Итак, языковая картина романа не безразлична к его многослойному смыслу. Напротив, именно в мельчайших элементах художественной речи — самые тонкие ключи к пониманию его содержания. В одном из интервью Набоков как-то сказал, что художник думает «не словами, а тенями слов». Постичь глубинное содержание «Приглашения на казнь», не учитывая зеркального преломления этих теней, невозможно.
Интерпретация романа. В обширной мировой научной литературе о Набокове существуют разные толкования «Приглашения на казнь», однако можно с долей условности свести их к трем основным позициям. Некоторые литературные критики — современники Набокова увидели в романе прежде всего антиутопию, своего рода политическую сатиру на тоталитарную диктатуру (фашизм, сталинизм и т. п.). В историческом контексте середины 30-х годов такой взгляд вполне объясним: уже были широко известны факты преследования людей за их убеждения, уже набирал ускорение тоталитарный террор.
В таком толковании Цинциннат — «маленький человек», жертва государственного механизма, а единственный способ спасения личности, будто бы предлагаемый автором романа,— полное неучастие в «коммунальной жизни», отшельничество, эстетический эскапизм (от англ. еsсаре — бегство, уход от действительности). Сторонники такой трактовки сопоставляют набоковский роман с замятинским «Мы» (этот роман Набоков читал во французском переводе в начале 30-х годов), с романом О. Хаксли «Прекрасный новый мир», опубликованном в 1932 году, и с написанной намного позднее антиутопией Дж. Оруэлла «1984». Обоих британцев Набоков ко времени создания своего романа не читал, а позднее был невысокого мнения об их произведениях. Неудивительно, что он отвергал попытки увидеть в его романе политически актуальную проблематику.

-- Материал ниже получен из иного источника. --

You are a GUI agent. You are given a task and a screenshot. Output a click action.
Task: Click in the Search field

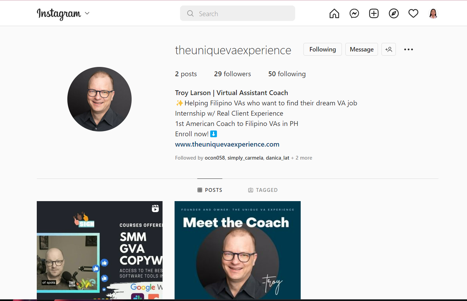pyautogui.click(x=237, y=14)
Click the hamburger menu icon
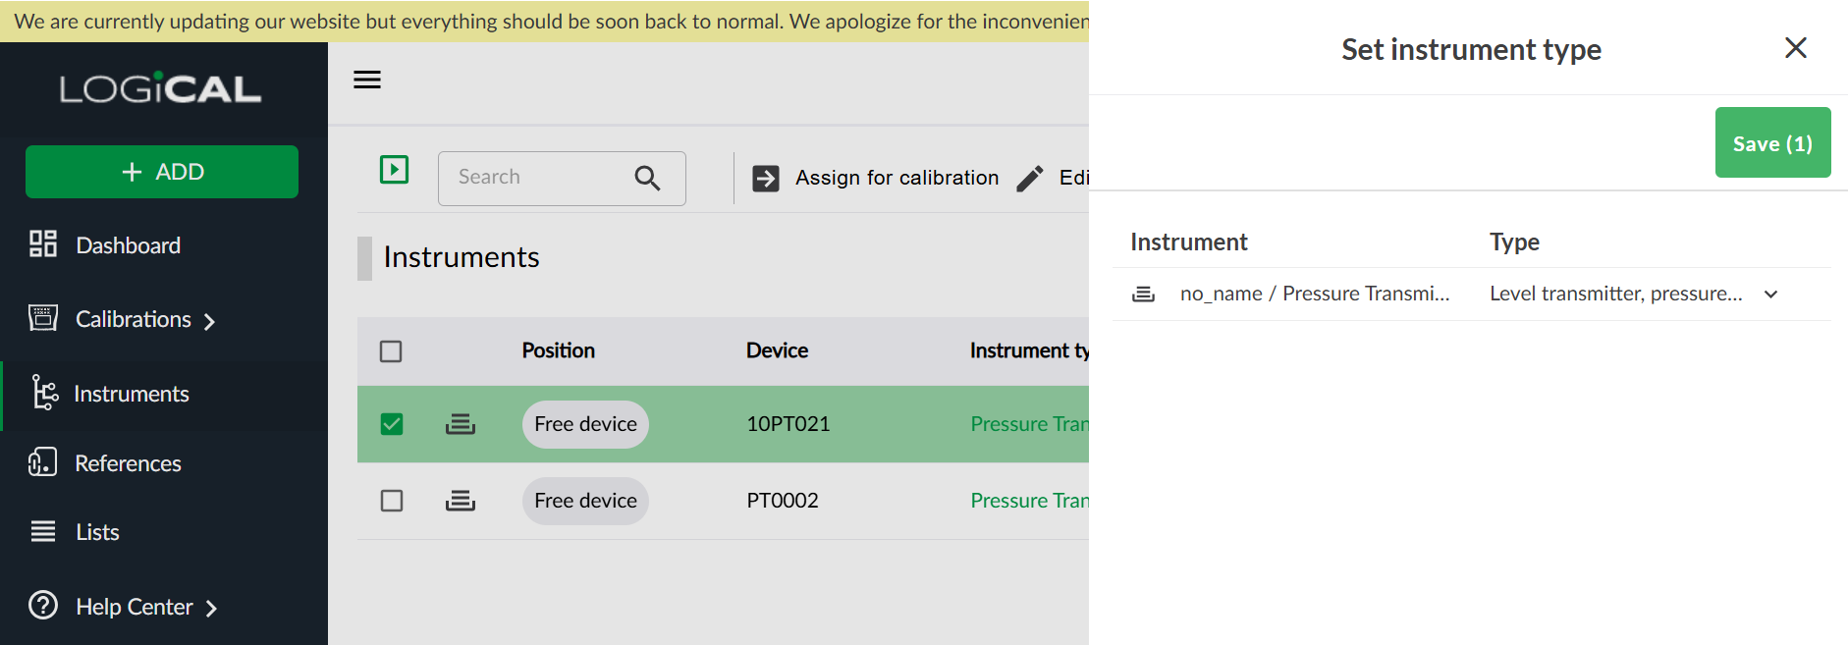The height and width of the screenshot is (645, 1848). coord(367,80)
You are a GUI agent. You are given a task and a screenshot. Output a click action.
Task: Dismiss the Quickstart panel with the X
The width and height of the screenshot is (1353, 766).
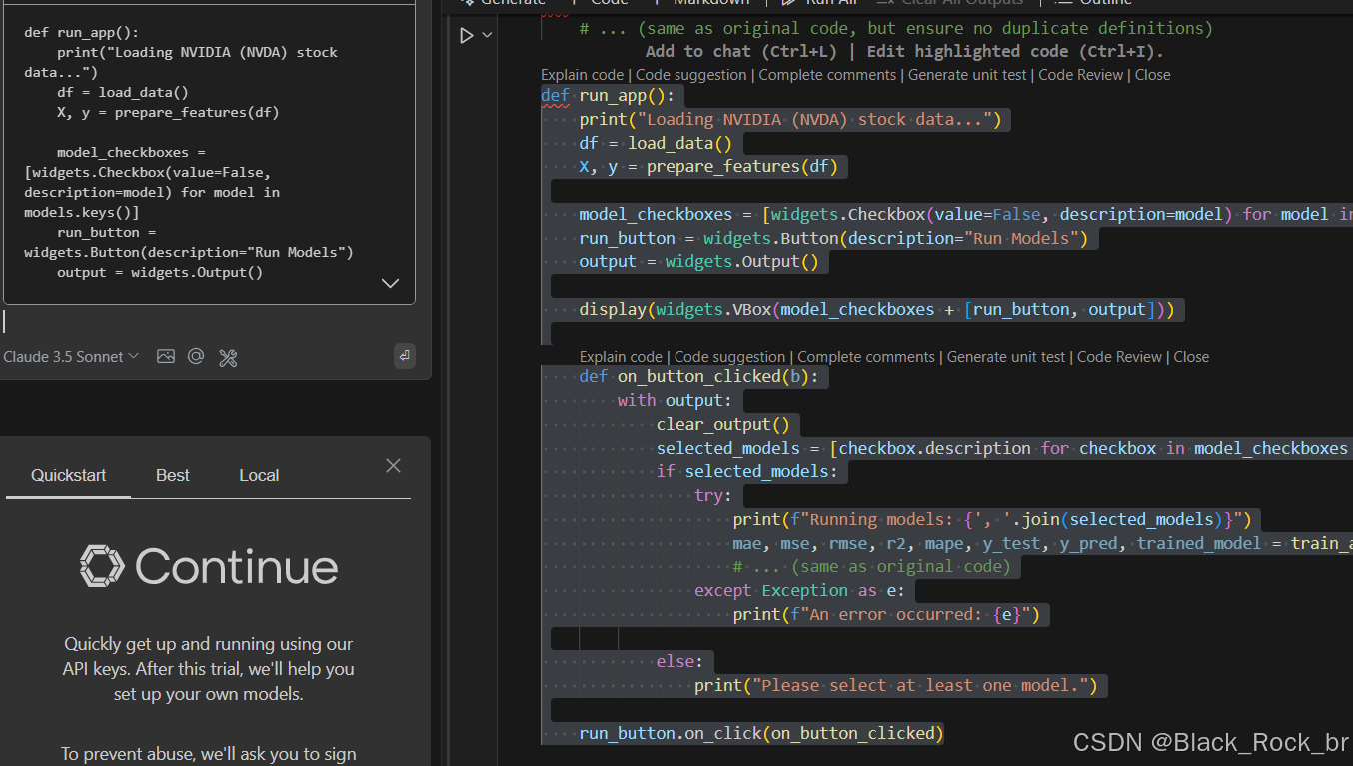click(393, 465)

Иначе был истолкован набоковский роман поэтом и критиком русского зарубежья В. Ходасевичем. Для Ходасевича принципиально важно, что главный герой романа — писатель. За исключением главного героя в романе нет реальных персонажей и реальной жизни, считает критик: «все прочее — только игра декораторов-эльфов, игра приемов и образов, заполняющих творческое сознание или, лучше сказать, творческий бред Цинцинната». Мир творчества и мир реальности параллельны друг другу и не пересекаются: «переход из одного мира в другой... подобен смерти». Поэтому в финальной сцене «Приглашения на казнь» критик видит своего рода метафору возвращения художника из творчества в действительность, пробуждения от творческого сна. Интерпретация Ходасевича позднее была развита в многочисленных англоязычных работах о Набокове. Действительно, набоковский текст дает богатые возможности для наблюдений над «жизнью приема» в романе, но можно ли считать его художественной энциклопедией формальных ухищрений?
Третье толкование можно назвать экзистенциальным: роман Набокова посвящен вечной теме противостояния одинокой личности тому миру, который ее окружает. Внешняя жизнь героя на самом деле всего лишь сон, а смерть — пробуждение. Пьер — не просто пародийный двойник Цинцинната, но воплощение «земного» начала «человека вообще», слитого с его духовным, идеальным началом. Пока человек живет, т. е. пребывает в дурном сне, он не может избавиться от этой своей оборотной стороны. Лишь смерть означает очищение души. Набоковский роман позволяет почувствовать за бессмысленностью земной жизни что-то подлинное и высокое. Сквозь механический бред псевдореальности подлинный художник различает истинную реальность и пытается передать эту свою интуицию в художественном творчестве. Традиции экзистенциальной интерпретации были заложены статьей критика П, Бицилли и развиты рядом литературоведов, в частности С. Давыдовым.